Veterans Day march at Occupy Oakland

Veterans march at Occupy Oakland. (Photos: Bill Hackwell)
"How is the war economy working for you?"

The author is a Vietnam war veteran, co-founder of March Forward! and Occupy Oakland participant. As this report was being prepared for publication, the Oakland police once again attacked the Occupy Oakland camp.

In a driving rain, more than 500 veterans and their supporters marched from Occupy Oakland through the downtown streets, turning a day of traditional patriotic parades into a strong protest that clearly identified with the occupy encampments and the 99 percent movement sweeping the country.

The demonstration ended at the headquarters of the Oakland Police Department to protest police brutality and in particular the brutal OPD shooting in the head of Scott Olsen, a Marine Iraq war vet who is still recovering his ability to speak, though recently released from the hospital.

Veterans in increasing numbers are showing up to participate in the Occupy movement in cities and towns across the U.S. The majority of these are young men and women who have served in the wars and occupations of Iraq and Afghanistan.
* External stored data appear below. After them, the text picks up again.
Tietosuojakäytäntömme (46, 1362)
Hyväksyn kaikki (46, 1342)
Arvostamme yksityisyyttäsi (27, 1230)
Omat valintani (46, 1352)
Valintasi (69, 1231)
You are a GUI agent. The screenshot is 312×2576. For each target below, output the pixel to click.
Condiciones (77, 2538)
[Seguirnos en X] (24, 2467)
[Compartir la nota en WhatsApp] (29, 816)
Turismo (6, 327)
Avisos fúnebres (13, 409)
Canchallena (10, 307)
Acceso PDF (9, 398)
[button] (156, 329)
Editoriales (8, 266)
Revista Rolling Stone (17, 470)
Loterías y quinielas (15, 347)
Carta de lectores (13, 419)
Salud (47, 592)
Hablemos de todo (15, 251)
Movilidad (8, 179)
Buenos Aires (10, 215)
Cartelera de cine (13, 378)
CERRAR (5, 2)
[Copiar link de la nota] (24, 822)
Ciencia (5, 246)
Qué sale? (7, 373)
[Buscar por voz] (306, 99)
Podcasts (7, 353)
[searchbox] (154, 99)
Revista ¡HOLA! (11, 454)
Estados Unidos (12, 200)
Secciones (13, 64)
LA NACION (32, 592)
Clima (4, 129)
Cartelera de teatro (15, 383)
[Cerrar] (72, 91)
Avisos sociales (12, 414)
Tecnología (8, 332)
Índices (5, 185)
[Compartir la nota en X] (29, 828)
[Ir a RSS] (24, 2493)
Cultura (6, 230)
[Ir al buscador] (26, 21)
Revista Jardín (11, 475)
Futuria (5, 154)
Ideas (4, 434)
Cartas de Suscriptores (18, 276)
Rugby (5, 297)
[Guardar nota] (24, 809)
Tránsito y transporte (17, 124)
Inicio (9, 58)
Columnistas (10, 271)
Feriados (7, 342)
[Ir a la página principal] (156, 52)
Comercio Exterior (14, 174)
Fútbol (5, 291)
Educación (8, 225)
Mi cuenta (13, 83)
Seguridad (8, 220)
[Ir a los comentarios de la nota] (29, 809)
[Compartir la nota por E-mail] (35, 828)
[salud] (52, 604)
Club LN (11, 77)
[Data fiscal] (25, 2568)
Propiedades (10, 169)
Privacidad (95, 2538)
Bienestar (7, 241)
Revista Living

One sign at the Oakland march clearly stated this development, “Veterans are part of the 99%.”

Opportunities for people in the military after they get out are dismal and even worse than the depression conditions facing the working class in general. Once discharged, thousands of veterans return to inadequate job training, housing and medical and social services. Often veterans are left to fend for themselves.

The Veterans Administration recently released a report stating that every 80 minutes a veteran commits suicide. As if to highlight this terrible trend, a young veteran killed himself in a tent in Vermont at Occupy Burlington on the eve of Veterans Day.

High suicide rates among veterans is nothing new, but it is now reaching epidemic proportions because of the criminal neglect that they face once out of the military. Congress loves to shed crocodile tears for the “brave men and women” fighting the wars for the 1 percent only to turn a blind eye upon their return.